Thanks . Does anyone else have a different order or anything? I dont mean anything bad to Judi, he actually has enlighten my confused mind (since i’m inexperienced in this), but I’m just wondering if this is the typical approach or is there a completely different approach?
I would like to learn as much as I can during these couple of months while I gather up some deposit money and researching on potential investment property.
ok.. so how does getting a new appraisal and asking for a new mortgage is considered re-financing?
My question derived from the example of “real estate riches” book by dolf de roos. A property went up from $1 m to $3 million, and by refinancing he got $2.7m, and he used that to pay his $900k mortgage (he only had $100k at start), which leaves him $1.8 million.
Question being… how was he able to take out 90% of the property value as cash? Doesnt mortgage means to borrow money to buy a property?
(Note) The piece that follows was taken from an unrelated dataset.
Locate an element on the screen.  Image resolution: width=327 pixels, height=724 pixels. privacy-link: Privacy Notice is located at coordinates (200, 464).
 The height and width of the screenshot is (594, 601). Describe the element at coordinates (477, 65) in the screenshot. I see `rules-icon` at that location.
Isnt what he’s doing called ‘equity’? But.. isnt ‘equity’ taking out the amount of money that you’ve paid off for the mortgage?
FHOG = First Home Owner Grant?
What exactly do you get in this?
I’m 19 yrs old and I’m ashamed to say that I have no savings >.<.
I’ve been given a wake up call after I read Rich Dad Poor Dad book and Steve’s book.
Thanx for the help.
P.S. Hey YoungInvestor, wanna get in touch through email or something? your circumstances are very similar to mine (except for the savings bit and the state).